Criminal Justice International Associates (CJIA), a risk assessment and global analysis firm in Miami, estimated in a recent report that the Chávez Frías family in Venezuela has "amassed a fortune" similar to that of the Castro brothers in Cuba.

According to Jerry Brewer, president of CJIA, "the personal fortune of the Castro brothers has been estimated at a combined value of around $2 billion."

...

"We believe that organized bolivarian criminal groups within the Chávez administration have subtracted around $100 billion out of the nearly $1 trillion in oil income made by PDVSA since 1999."
Nobody else is going to say this, so I will: What's wrong here isn't that these people took the money for themselves. It's that they stole at all. This goes for everything that Chavez did officially, too.
 
As staggering as the larceny reported above is, it is nothing compared to the looting of Venezuela's economy represented by the socialization of its major industries.
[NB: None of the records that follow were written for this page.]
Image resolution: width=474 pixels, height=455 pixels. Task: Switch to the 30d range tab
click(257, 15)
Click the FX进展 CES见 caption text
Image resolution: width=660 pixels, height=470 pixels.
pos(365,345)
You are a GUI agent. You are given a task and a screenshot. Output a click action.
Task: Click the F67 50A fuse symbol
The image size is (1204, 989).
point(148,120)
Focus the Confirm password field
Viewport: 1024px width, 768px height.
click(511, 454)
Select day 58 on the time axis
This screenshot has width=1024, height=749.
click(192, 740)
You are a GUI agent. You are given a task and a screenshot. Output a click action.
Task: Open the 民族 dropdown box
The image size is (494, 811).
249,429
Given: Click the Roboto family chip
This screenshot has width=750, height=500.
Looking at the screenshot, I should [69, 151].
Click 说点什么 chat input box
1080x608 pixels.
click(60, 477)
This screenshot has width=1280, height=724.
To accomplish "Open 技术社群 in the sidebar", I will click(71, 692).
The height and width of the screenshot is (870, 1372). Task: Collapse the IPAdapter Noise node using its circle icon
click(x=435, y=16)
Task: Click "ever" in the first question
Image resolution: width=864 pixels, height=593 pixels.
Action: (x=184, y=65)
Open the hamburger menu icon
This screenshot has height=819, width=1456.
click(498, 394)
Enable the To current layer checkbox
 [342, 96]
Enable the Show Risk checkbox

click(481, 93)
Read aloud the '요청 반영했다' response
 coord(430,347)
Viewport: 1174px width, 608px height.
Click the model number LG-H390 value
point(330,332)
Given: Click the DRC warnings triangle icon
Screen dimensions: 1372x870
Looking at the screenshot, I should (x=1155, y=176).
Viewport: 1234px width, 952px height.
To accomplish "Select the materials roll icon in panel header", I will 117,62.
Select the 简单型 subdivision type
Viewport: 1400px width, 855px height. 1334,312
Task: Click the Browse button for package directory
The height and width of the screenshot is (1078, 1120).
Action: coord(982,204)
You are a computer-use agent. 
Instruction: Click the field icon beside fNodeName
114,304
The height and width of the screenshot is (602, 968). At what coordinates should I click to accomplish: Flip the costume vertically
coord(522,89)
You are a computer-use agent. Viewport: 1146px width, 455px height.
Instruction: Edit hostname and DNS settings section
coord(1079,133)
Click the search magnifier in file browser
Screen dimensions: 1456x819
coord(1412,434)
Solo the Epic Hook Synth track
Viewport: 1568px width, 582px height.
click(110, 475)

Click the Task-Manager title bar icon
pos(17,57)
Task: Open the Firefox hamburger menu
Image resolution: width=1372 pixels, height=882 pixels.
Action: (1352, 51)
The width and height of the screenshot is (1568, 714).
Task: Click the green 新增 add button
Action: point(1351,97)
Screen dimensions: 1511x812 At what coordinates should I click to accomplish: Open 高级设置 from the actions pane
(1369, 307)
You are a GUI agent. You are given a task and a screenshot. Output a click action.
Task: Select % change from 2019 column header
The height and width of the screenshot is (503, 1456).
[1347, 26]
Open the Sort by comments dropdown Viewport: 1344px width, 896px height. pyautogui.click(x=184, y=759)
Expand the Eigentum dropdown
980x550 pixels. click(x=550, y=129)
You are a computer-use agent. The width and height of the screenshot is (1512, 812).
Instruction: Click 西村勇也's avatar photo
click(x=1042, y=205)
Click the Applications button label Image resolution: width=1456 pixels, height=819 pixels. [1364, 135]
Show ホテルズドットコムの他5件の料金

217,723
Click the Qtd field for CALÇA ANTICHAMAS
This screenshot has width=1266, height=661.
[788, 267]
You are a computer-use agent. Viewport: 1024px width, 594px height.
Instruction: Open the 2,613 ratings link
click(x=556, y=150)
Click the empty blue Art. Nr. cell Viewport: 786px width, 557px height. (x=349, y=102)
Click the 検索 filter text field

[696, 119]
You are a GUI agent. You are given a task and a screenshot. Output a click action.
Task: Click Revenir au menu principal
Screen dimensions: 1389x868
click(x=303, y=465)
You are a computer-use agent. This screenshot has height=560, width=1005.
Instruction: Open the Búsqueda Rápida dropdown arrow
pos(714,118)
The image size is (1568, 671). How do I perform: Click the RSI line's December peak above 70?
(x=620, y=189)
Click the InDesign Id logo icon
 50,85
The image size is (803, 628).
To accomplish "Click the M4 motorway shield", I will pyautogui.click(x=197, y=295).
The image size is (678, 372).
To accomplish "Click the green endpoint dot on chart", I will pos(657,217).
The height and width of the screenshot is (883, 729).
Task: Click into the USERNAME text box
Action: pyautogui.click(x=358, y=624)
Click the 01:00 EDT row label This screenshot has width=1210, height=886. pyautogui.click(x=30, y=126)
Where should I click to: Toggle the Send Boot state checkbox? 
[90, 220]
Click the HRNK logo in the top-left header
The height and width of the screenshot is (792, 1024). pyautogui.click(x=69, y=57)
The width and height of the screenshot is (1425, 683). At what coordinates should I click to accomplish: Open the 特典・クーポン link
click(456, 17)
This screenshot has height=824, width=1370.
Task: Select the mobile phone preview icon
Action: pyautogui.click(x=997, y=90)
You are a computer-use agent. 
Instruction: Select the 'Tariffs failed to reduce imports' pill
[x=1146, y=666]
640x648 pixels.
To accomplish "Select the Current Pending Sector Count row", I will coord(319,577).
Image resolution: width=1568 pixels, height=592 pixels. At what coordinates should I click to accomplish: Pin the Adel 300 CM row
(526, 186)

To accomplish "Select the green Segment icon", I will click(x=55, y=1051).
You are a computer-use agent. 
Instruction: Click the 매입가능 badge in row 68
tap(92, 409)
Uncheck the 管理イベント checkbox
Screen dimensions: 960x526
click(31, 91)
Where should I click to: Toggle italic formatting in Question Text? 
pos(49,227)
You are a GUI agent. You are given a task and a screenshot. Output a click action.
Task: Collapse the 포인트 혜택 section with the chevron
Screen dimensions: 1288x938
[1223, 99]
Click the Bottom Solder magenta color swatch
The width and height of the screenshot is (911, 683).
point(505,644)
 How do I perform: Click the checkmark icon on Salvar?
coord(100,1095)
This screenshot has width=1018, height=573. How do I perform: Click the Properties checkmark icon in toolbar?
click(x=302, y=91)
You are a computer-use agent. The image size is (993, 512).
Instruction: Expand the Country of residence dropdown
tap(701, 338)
Chavez was not an imperfect saint or someone who chose associates badly: He was a criminal, and a remarkably destructive one at that.

It's too bad that stealing something is regarded by almost everyone as moral so long as it is done by a government for the stated intention of aiding the poor. This fact will cause people the world over to fail to realize that an evil man is gone, and it will mean that his removal will not necessarily enable Venezuela to become freer and more prosperous. Indeed, all it means is that the millions who voted for him will look for a substitute until and unless his opponents fight and defeat the ethical and political notions that made his ascent to power possible in the first place.